Deploy model
Hi,
I'm trying to deploy this model via torch serve. But when i try and save the tokenizer:
tokenizer = AutoTokenizer.from_pretrained("valhalla/t5-base-e2e-qg") tokenizer.save_pretrained('/dummy_location')
it does not save a vocab.txt, instead saving:
'/t5_model/spiece.model', '/t5_model/special_tokens_map.json', '/t5_model/added_tokens.json' '/tokenizer_config.json'
How can i get the vocab.txt to use for deployment / please suggest an alternative method for deployment
hi @patil-suraj how can i deploy this model? i'd like to deploy to an endpoint and have a live site connected to it.
hi @krrishdholakia ,
You can just use init the pipline on the server and wrap it behing an API endpoint.

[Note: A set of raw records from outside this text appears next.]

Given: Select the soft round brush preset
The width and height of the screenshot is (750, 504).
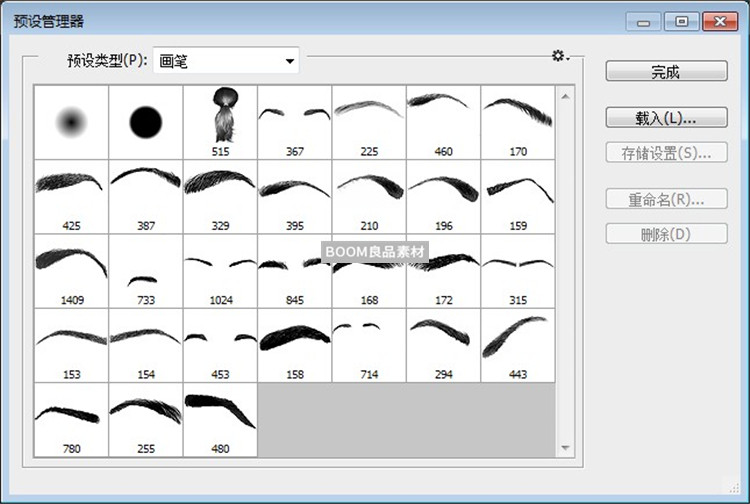Looking at the screenshot, I should click(x=71, y=122).
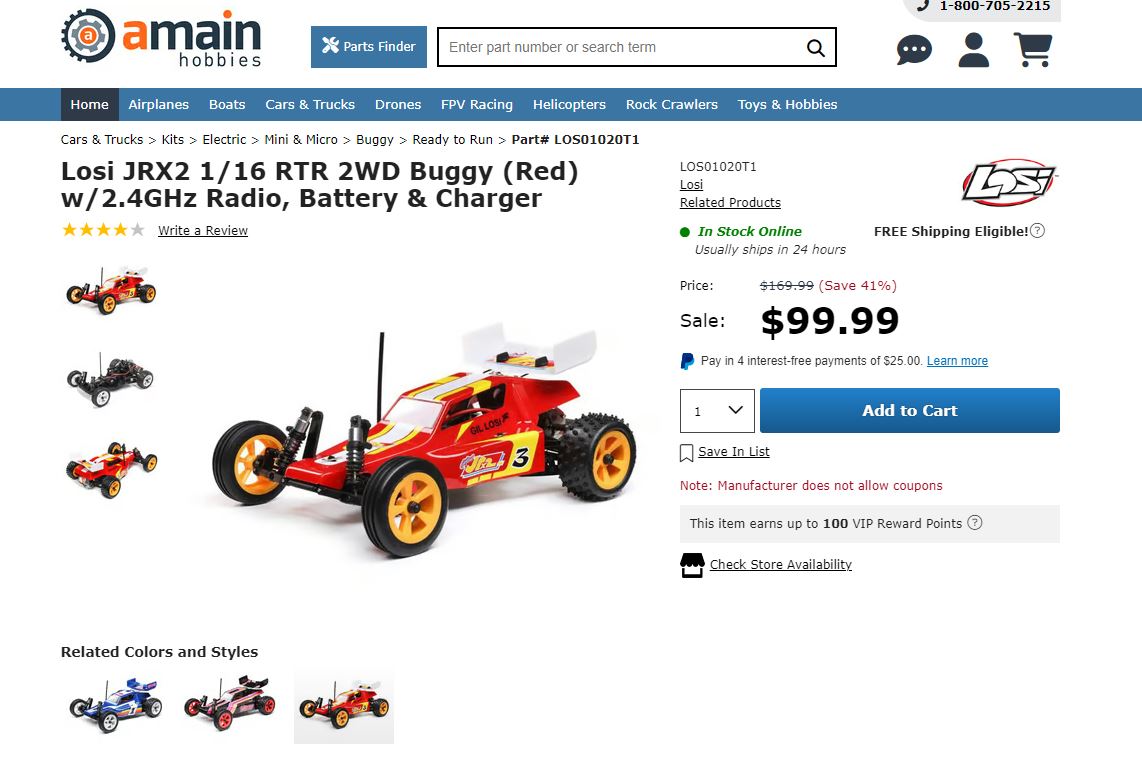
Task: Open the user account icon
Action: (973, 50)
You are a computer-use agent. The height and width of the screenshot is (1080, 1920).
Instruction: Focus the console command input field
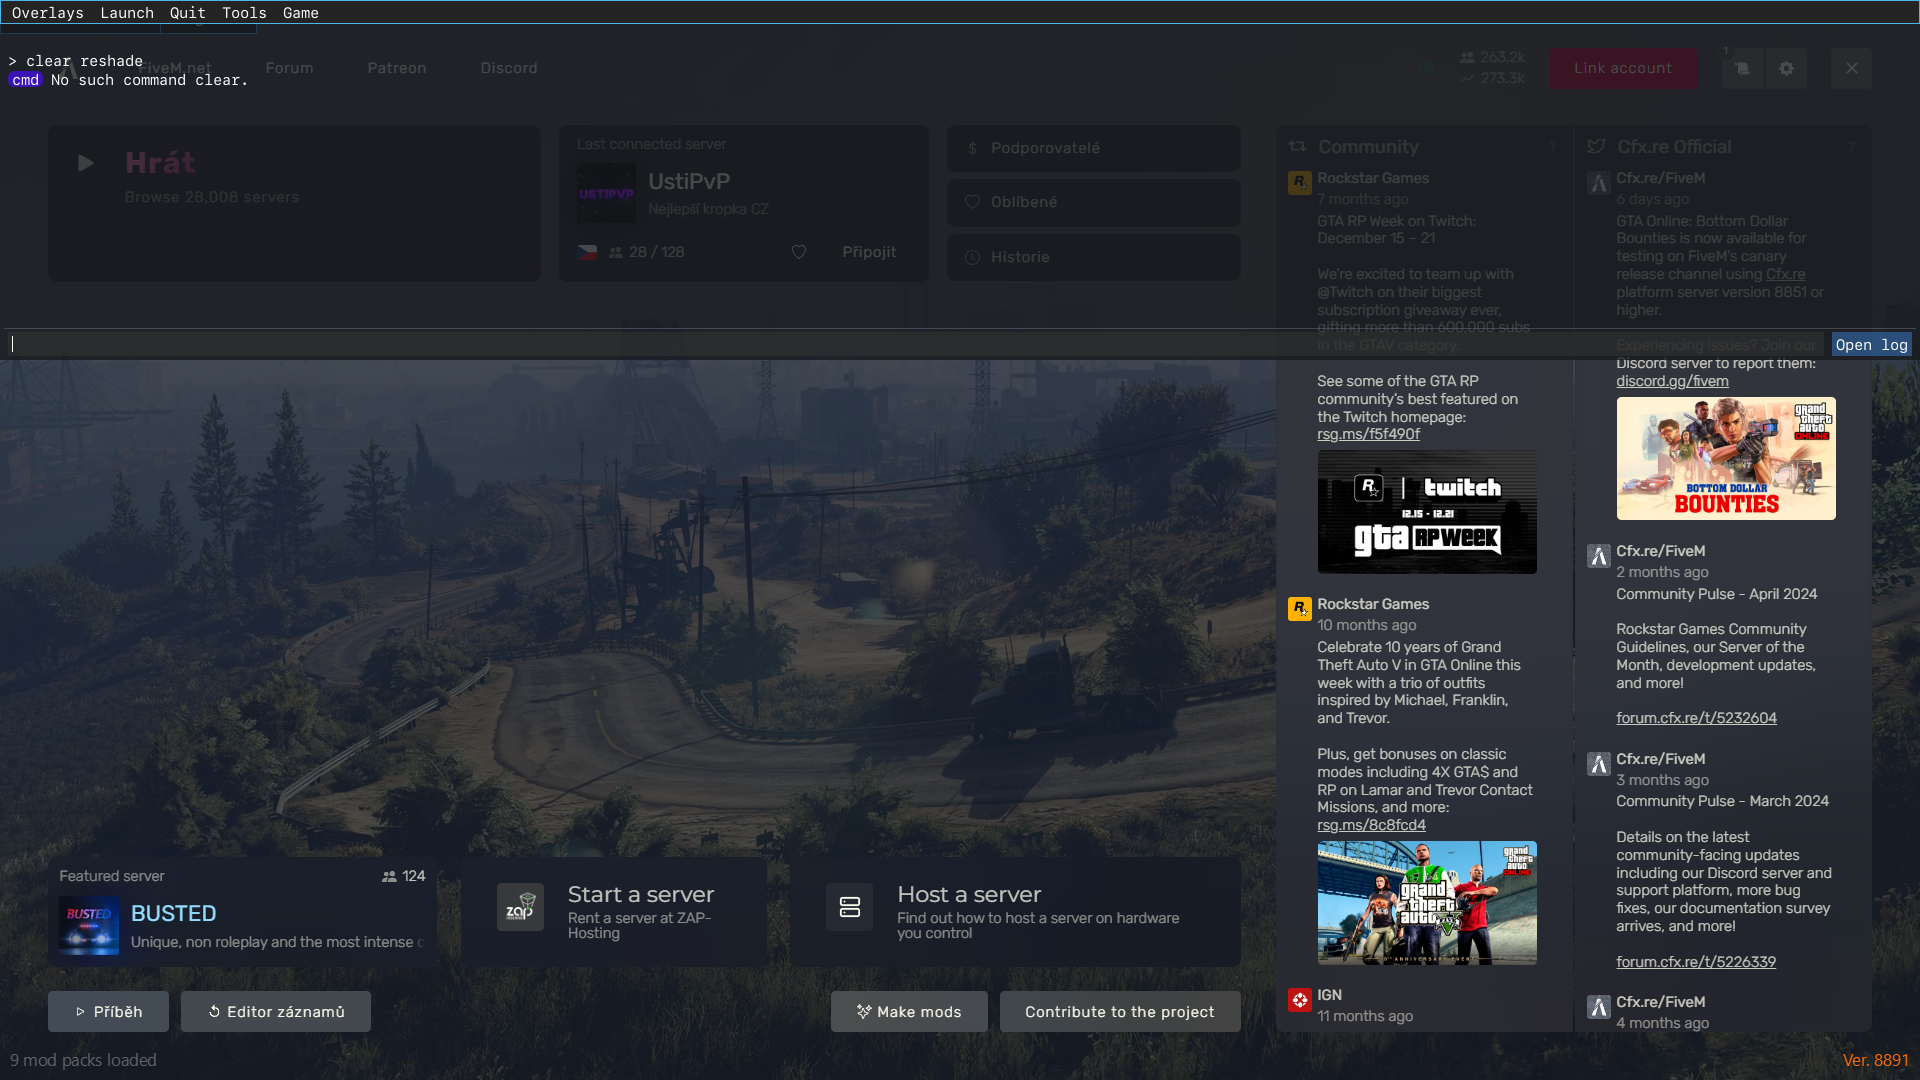pos(900,344)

Let's say it's a simple flask app then a simple way could be
from flask import Flask, request, jsonify
from pipelines import pipeline
app = Flask(__name__)
nlp = pipeline("question-generation")
@app.route('/quegen', methods=["POST"])
def quegen():
context = request.form['context']
output = nlp(context)
return jsonify(output)
Is there any specific reason for not using the pipeline object ?
hey @patil-suraj ,
was looking for a way which would allow me to do some more custom-stuff in the future (eg. multiple-choice question-answer generation on long documents etc.)
though i'm not too familiar with pipelines, would it still be the ideal way forward if i want to do things in a more custom fashion + if i want to move to using lambdas / cloud functions ?
In that case have a look at this issue #21, let me know if you still have doubts.
Also for T5 there is no vocab.txt since it uses sentencepiece, and when you call AutoTokenizer.from_pretrained("valhalla/t5-base-e2e-qg") the tokenizer is automatically cached, you might not need to save it separately.
also note that the pipeline code should easy to change. Have look at the QGPipeline class, you can just take it and modify.